→ Source document
*** Block opens ***

Key results:
- Average CPU usage: 73.08%
- Average memory usage: 334.69 MB
- Average job completion time: 19.89 minutes
- Block distribution reduced CPU usage by 24.14%
- Block distribution reduced memory usage by 8.49%
- Processing time increased by 31.53%
---
1. Introduction
Big Data is characterized by:
- Volume
- Variety
- Velocity
Hadoop provides:
- HDFS (Hadoop Distributed File System)
- MapReduce processing framework
Raspberry Pi was selected because:
- Low cost
- Low power consumption
- Easy cluster deployment
- Suitable for educational and research environments
The objective of this research is to analyze Hadoop cluster performance on Raspberry Pi for DNA sequence alignment.
---
2. Related Works
Several Raspberry Pi clusters have previously been developed:
| Cluster | Nodes |
|---|---|
| Iridis-Pi | 64 |
| Glasgow Raspberry Pi Cloud | 54 |
| Bolzano Raspberry Pi Cloud | 300 |
| HPC Cluster | 14 |
These studies demonstrated the feasibility of low-cost distributed computing.

*** Block closes ***

→ Exercise data

*** Block opens ***

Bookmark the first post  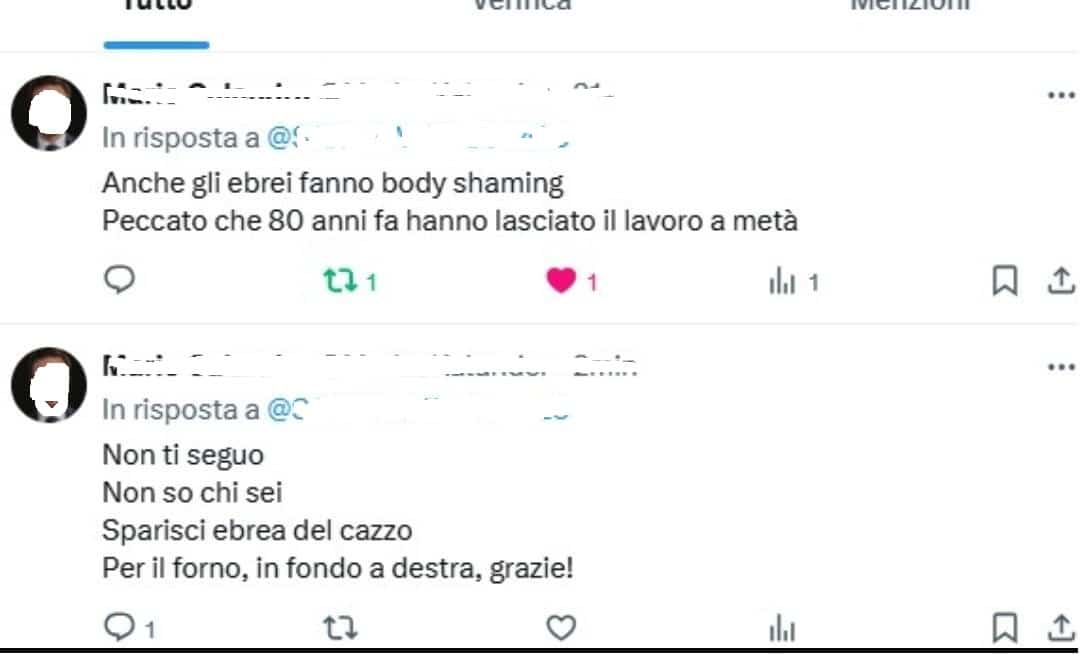(x=1005, y=281)
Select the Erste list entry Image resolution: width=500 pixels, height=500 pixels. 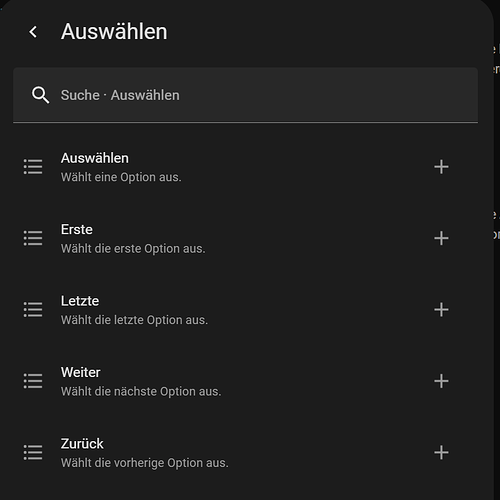(x=245, y=238)
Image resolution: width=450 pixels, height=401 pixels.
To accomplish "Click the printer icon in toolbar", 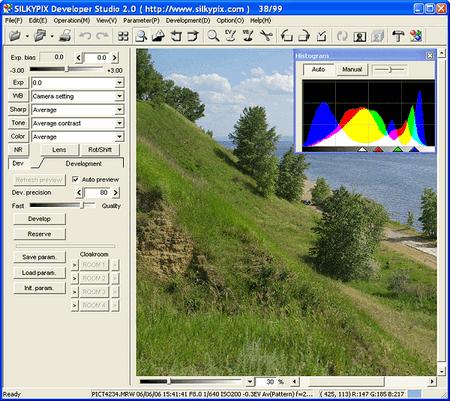I will tap(65, 35).
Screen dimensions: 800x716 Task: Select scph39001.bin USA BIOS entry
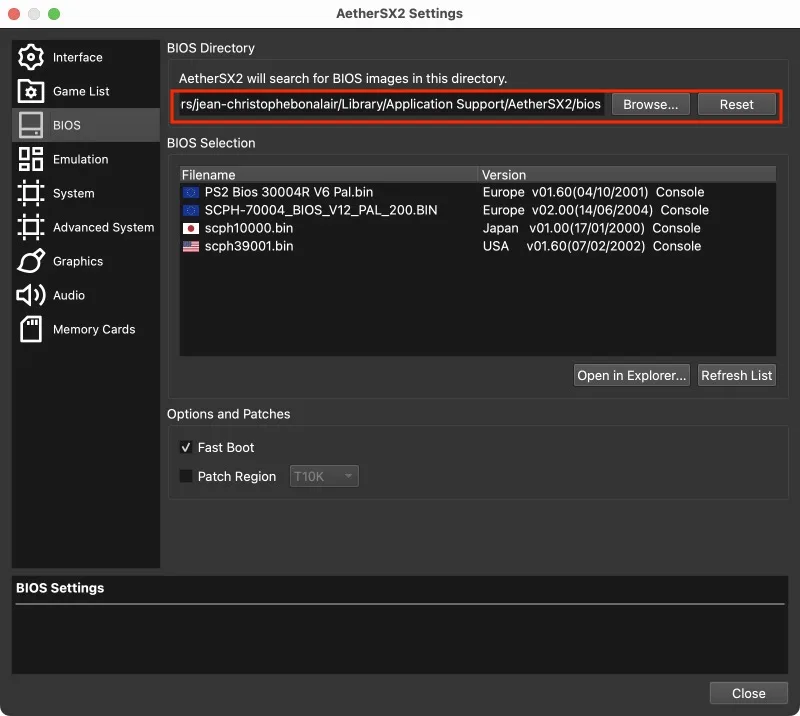250,246
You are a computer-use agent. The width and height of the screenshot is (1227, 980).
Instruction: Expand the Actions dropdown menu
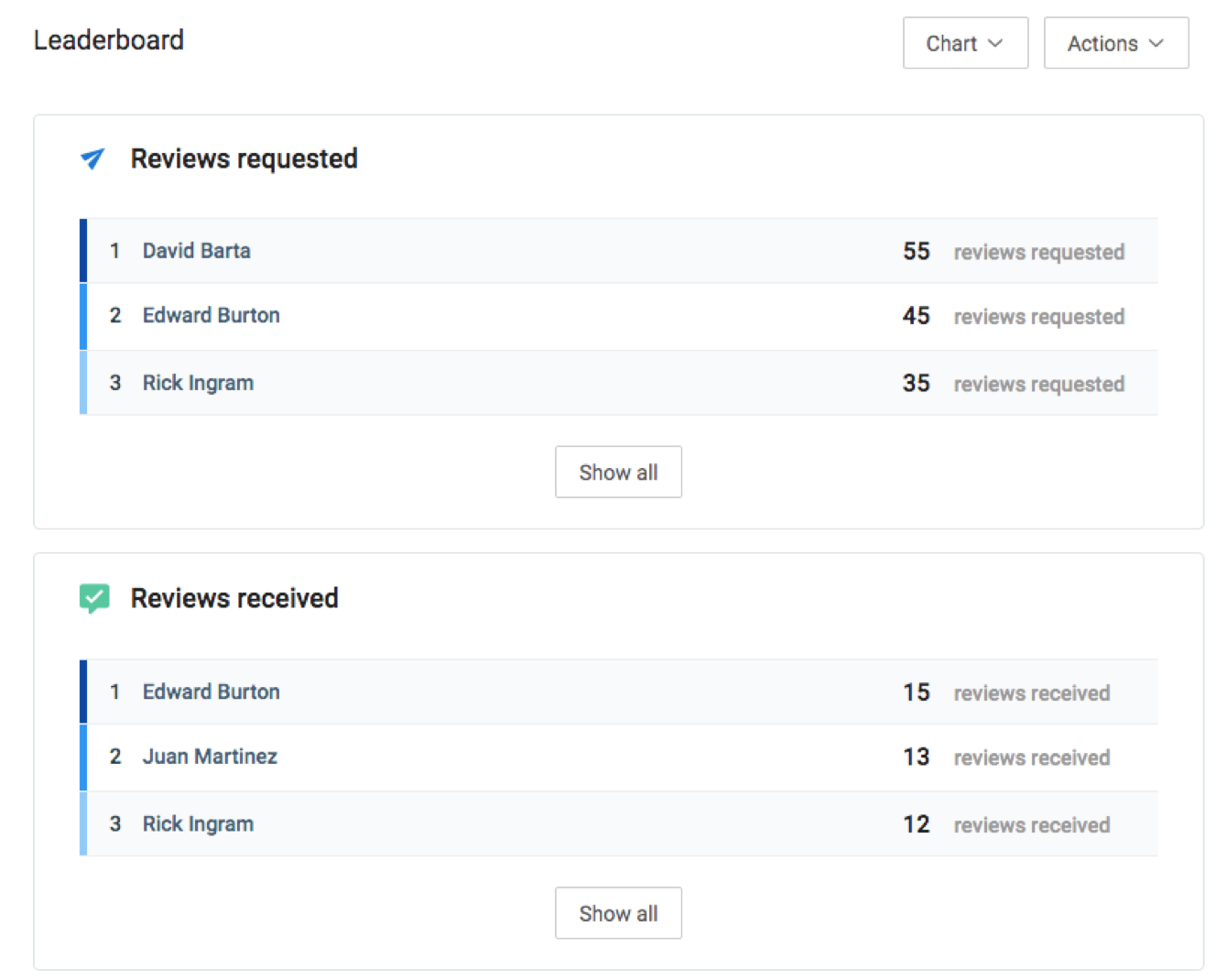[x=1115, y=43]
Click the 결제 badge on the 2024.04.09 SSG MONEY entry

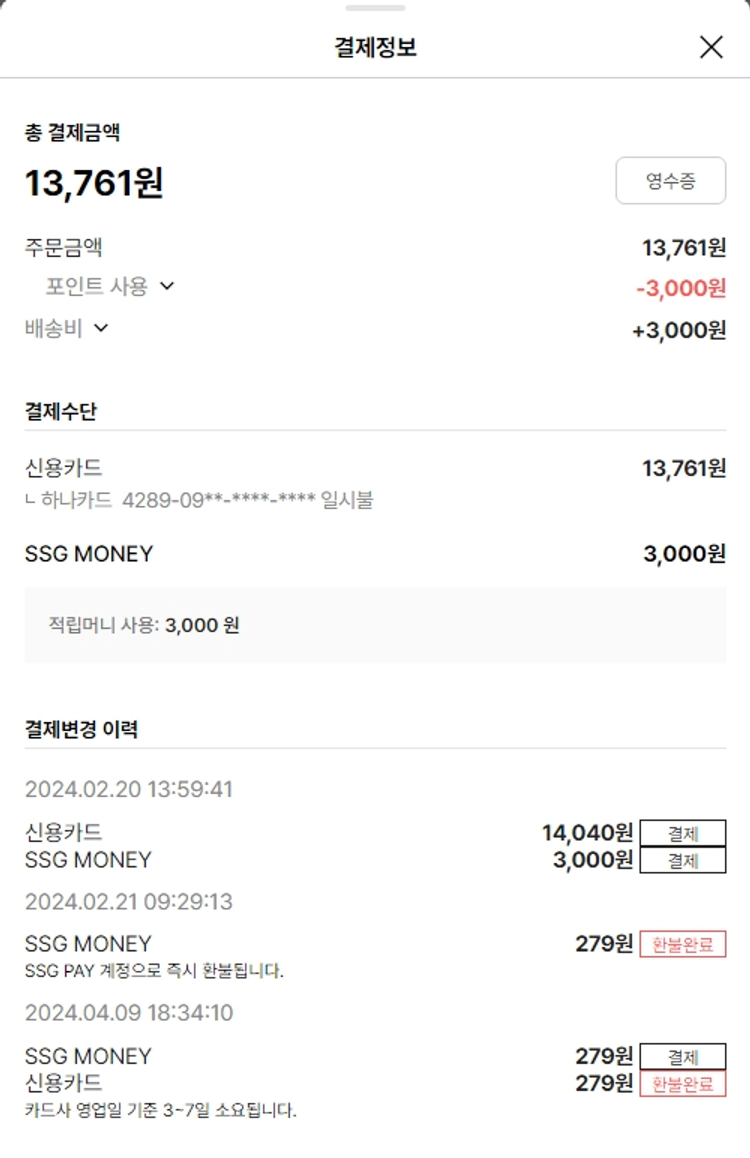683,1057
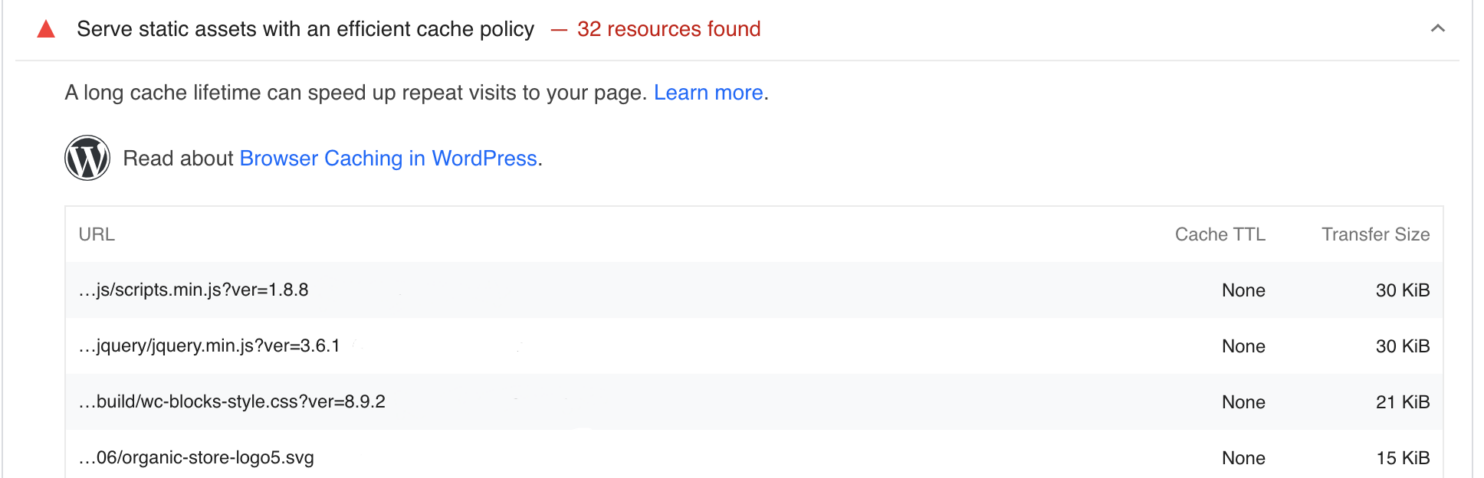Click the WordPress logo icon
This screenshot has height=478, width=1484.
tap(87, 158)
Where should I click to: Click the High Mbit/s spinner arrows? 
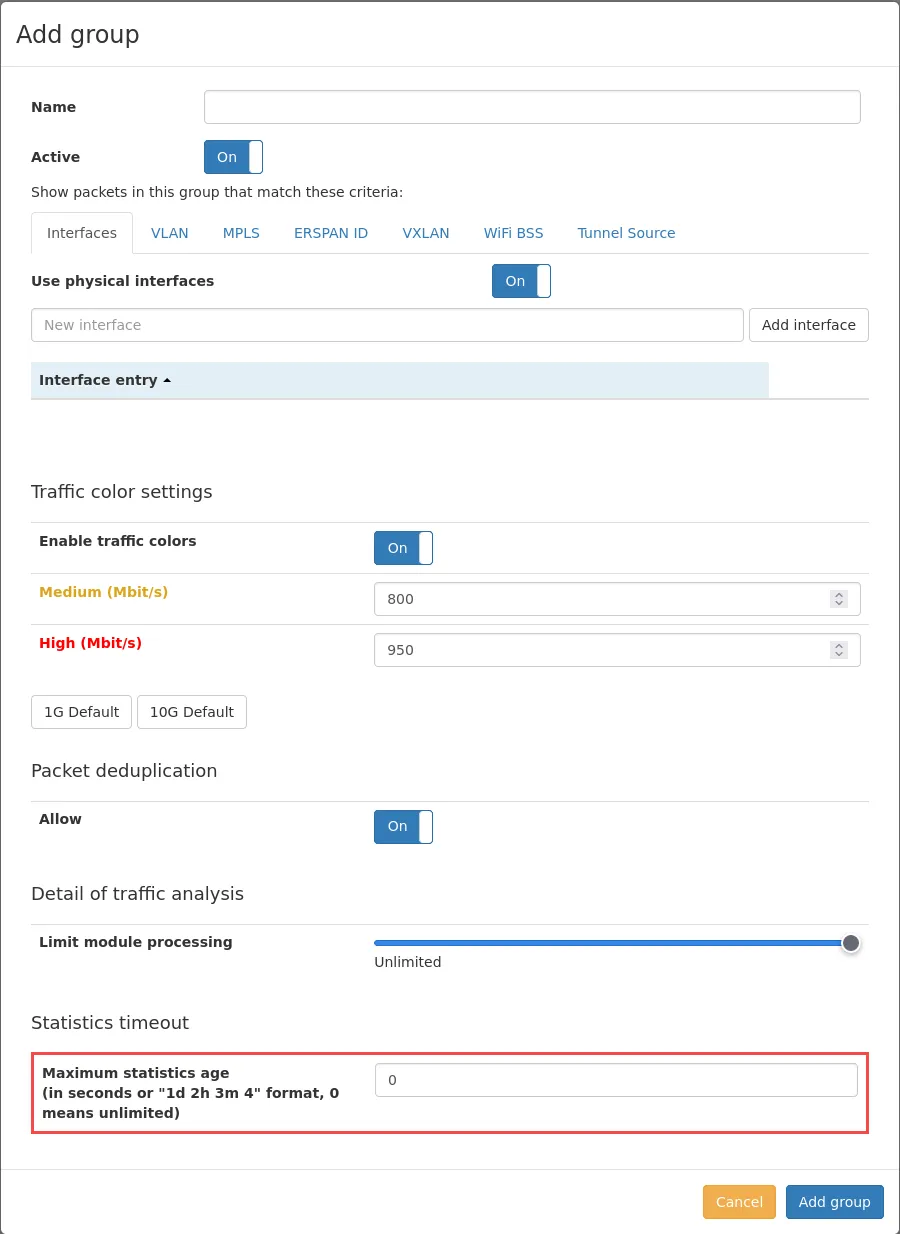pos(838,650)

*** Block closes ***

→ Your objective
Transcribe the Raspberry Pi Hadoop text, beginning at the words "- MapReduce processing" and stopping after "DNA sequence alignment.". You won't need the records for this.

→ Expected output
- MapReduce processing framework
Raspberry Pi was selected because:
- Low cost
- Low power consumption
- Easy cluster deployment
- Suitable for educational and research environments
The objective of this research is to analyze Hadoop cluster performance on Raspberry Pi for DNA sequence alignment.